Assigned task >>
Below are some records. Retype exactly the lines from the one containing "Where should I click to: Switch" through the one containing "1568x725 pixels.", both included, skipping every picture.
#### Data supplied
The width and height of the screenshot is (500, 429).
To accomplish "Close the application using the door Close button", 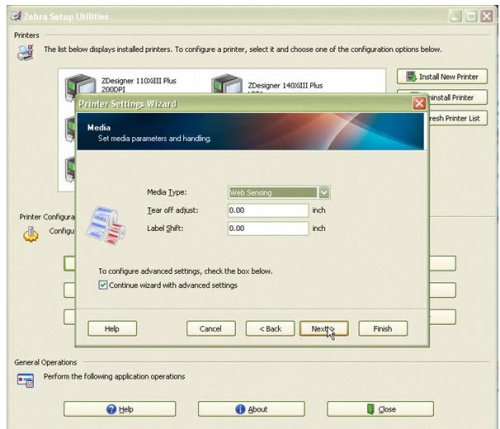I will (380, 409).
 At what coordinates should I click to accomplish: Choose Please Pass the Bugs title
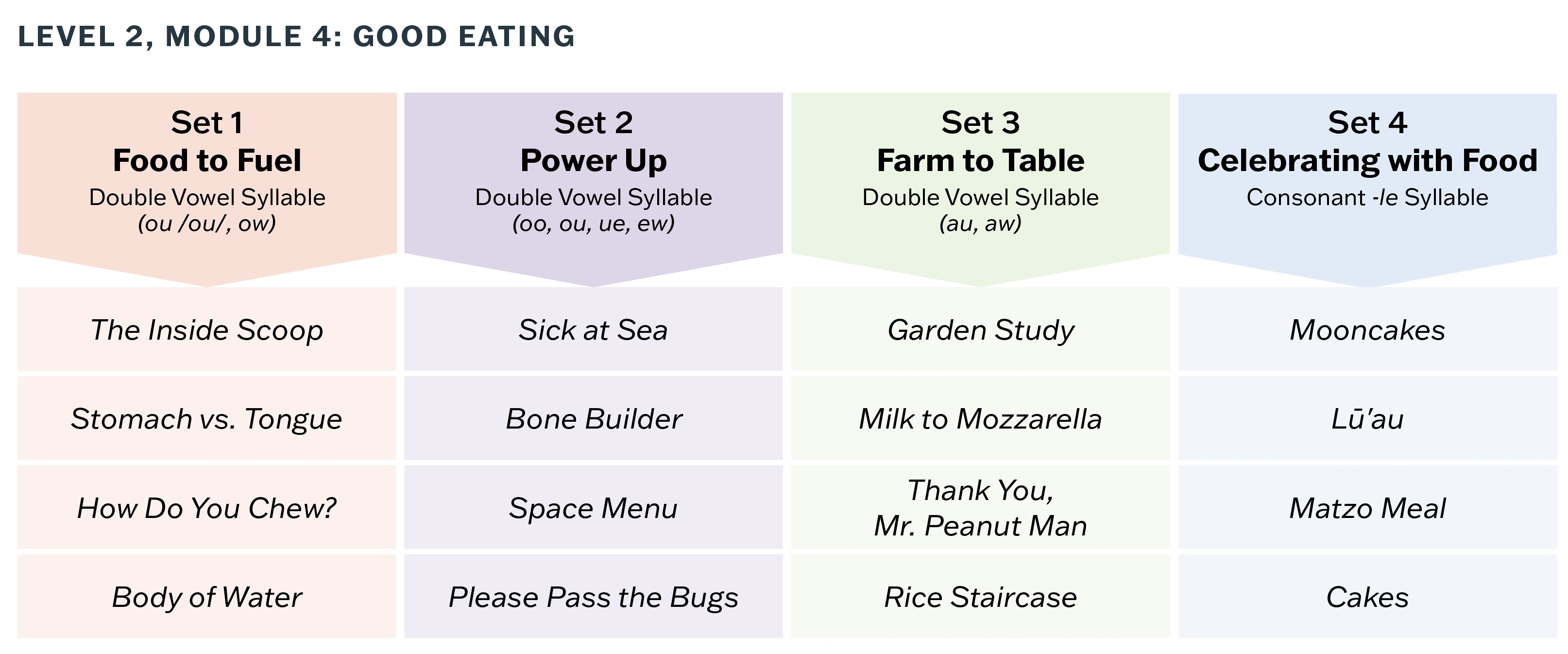point(594,597)
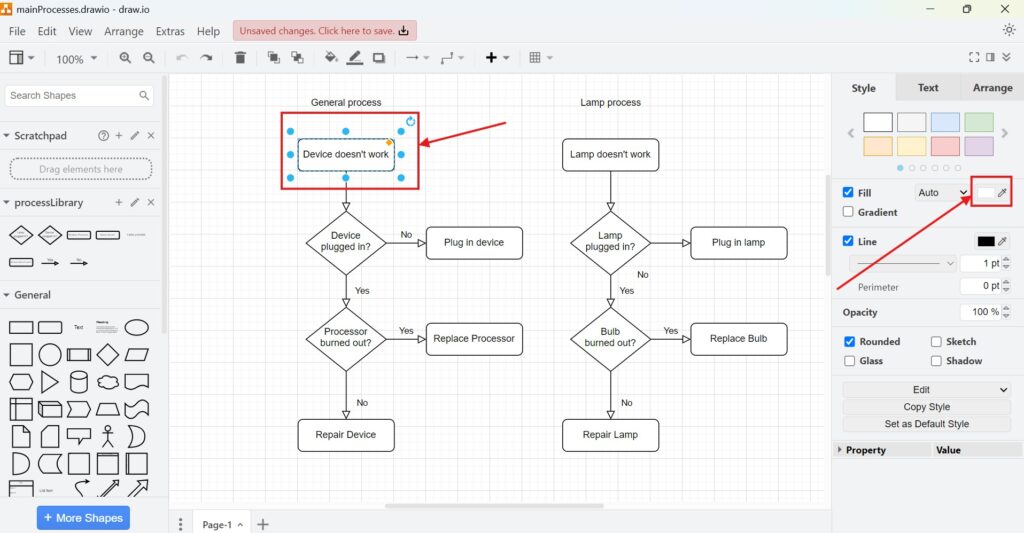Toggle fullscreen mode icon
The width and height of the screenshot is (1024, 533).
point(974,58)
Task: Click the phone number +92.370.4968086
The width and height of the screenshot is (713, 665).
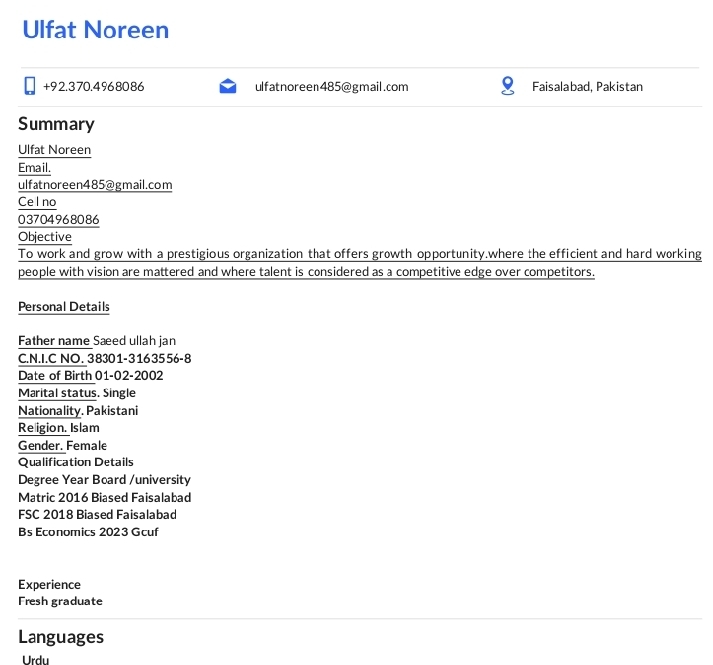Action: point(94,87)
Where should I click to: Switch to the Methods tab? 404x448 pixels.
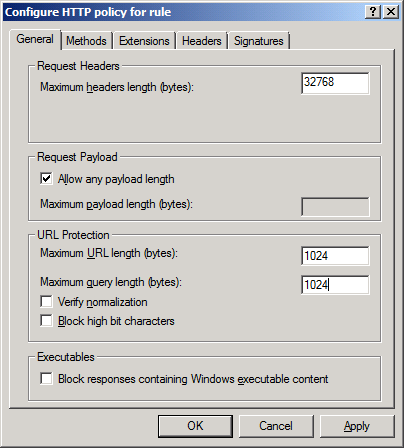click(86, 41)
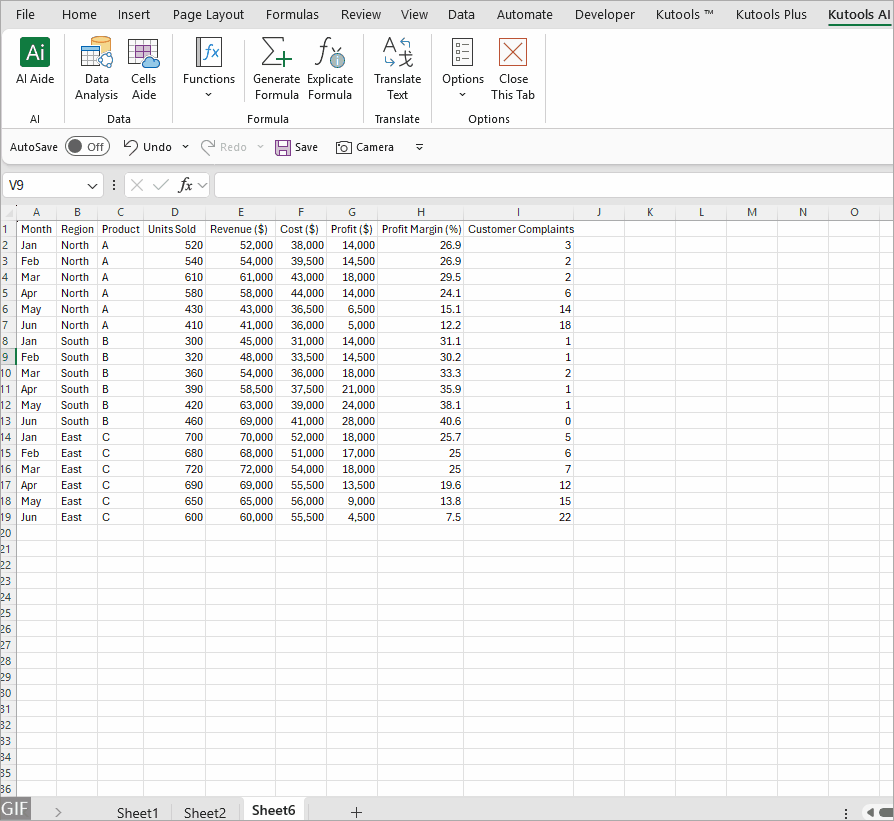Click the Camera tool on Quick Access Toolbar
The width and height of the screenshot is (894, 821).
[365, 147]
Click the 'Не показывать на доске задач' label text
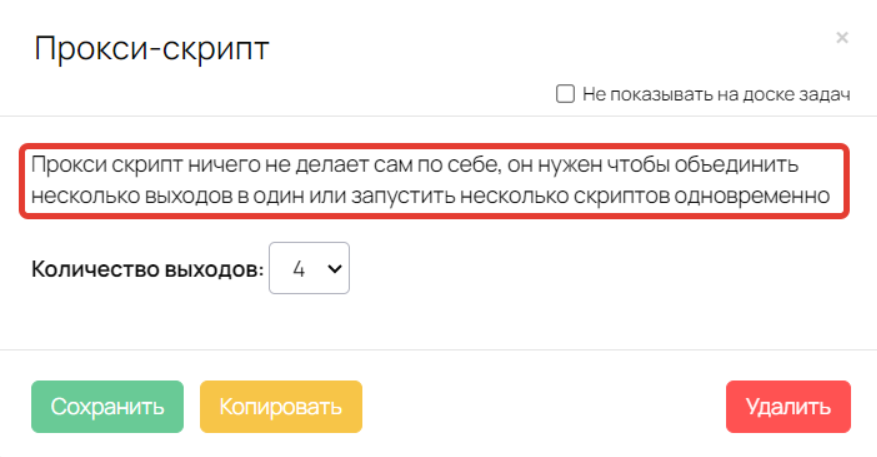Image resolution: width=877 pixels, height=457 pixels. click(x=716, y=94)
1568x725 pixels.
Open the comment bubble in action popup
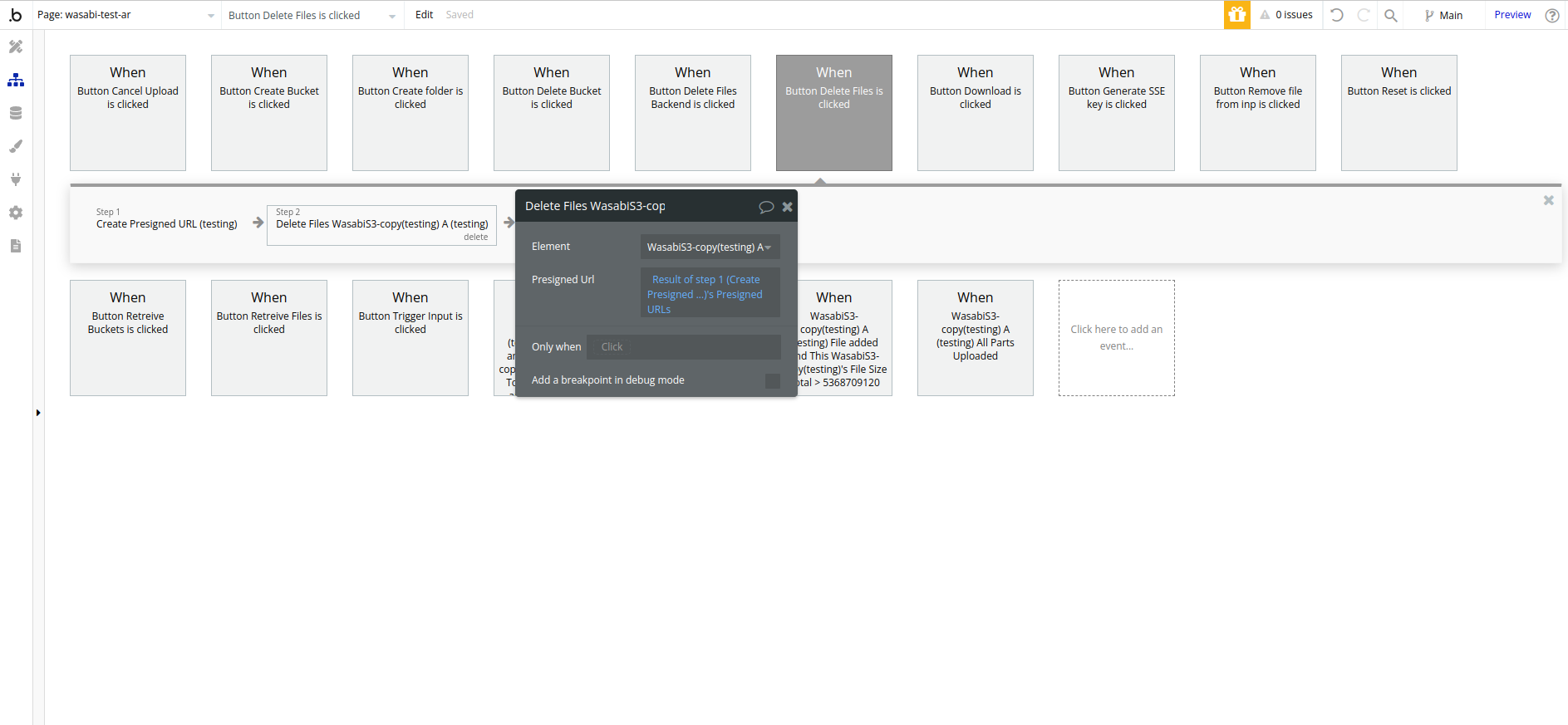tap(766, 207)
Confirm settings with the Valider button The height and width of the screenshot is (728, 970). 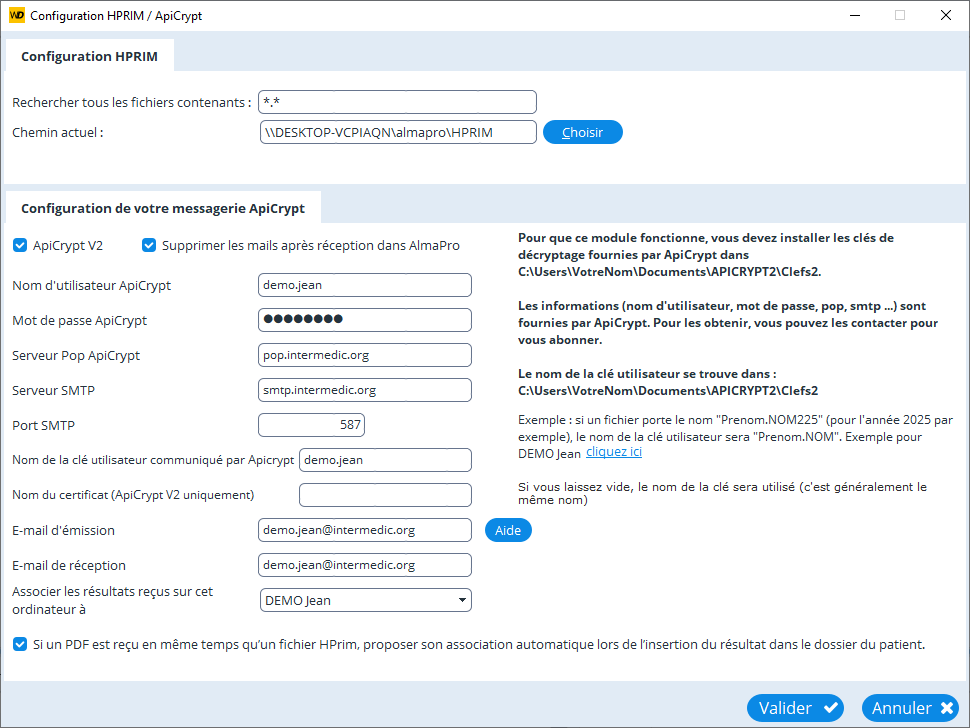pos(795,708)
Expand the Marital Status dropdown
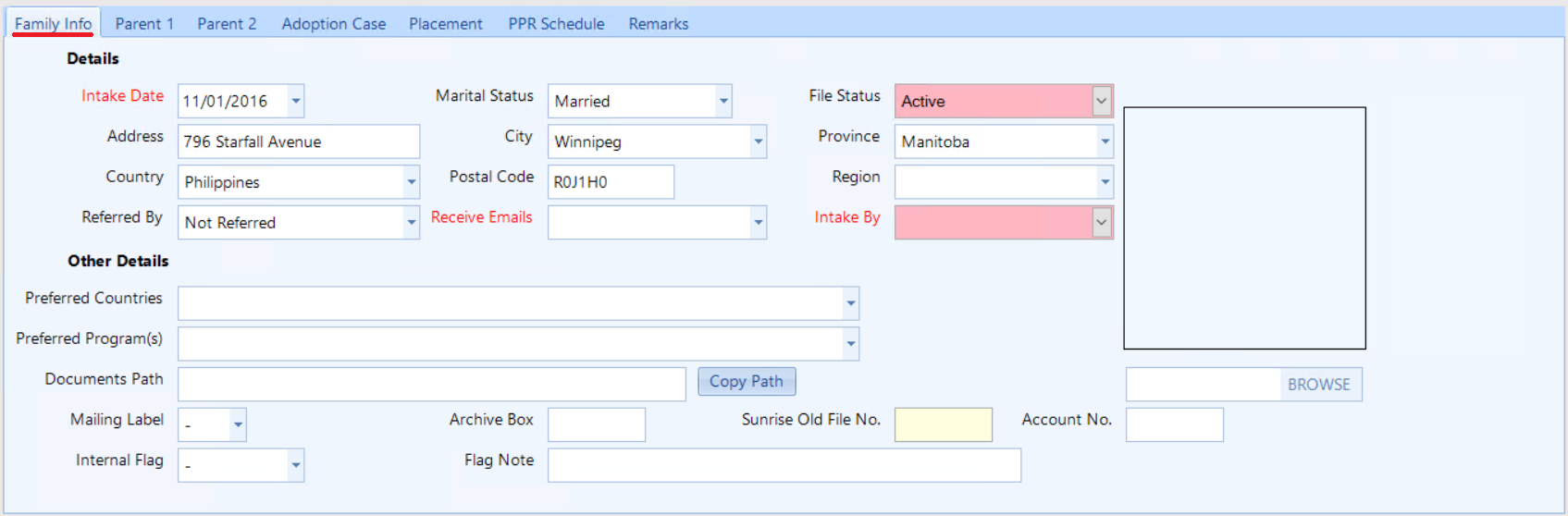 [723, 101]
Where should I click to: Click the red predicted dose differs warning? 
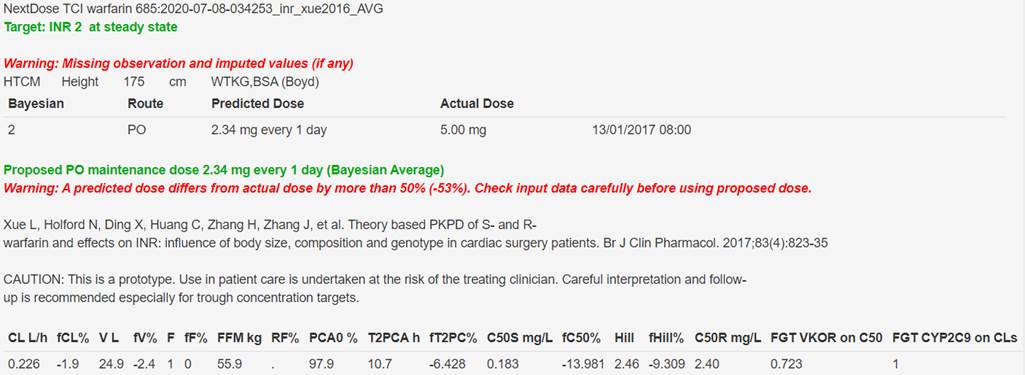[x=408, y=189]
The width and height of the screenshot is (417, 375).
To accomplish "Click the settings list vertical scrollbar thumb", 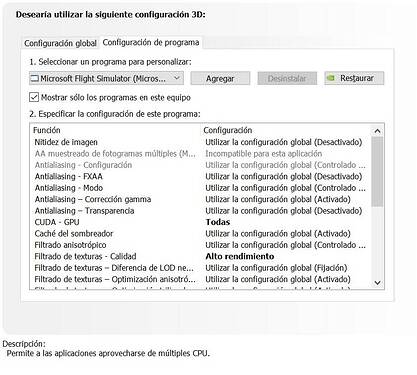I will (x=377, y=171).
########
Expected output >>
Where should I click to: Switch to the Methods tab? 404x448 pixels.
click(86, 41)
Click the Camera tool on Quick Access Toolbar
The width and height of the screenshot is (894, 821).
[365, 147]
Click the 'Не показывать на доске задач' label text
Image resolution: width=877 pixels, height=457 pixels. click(x=716, y=94)
1568x725 pixels.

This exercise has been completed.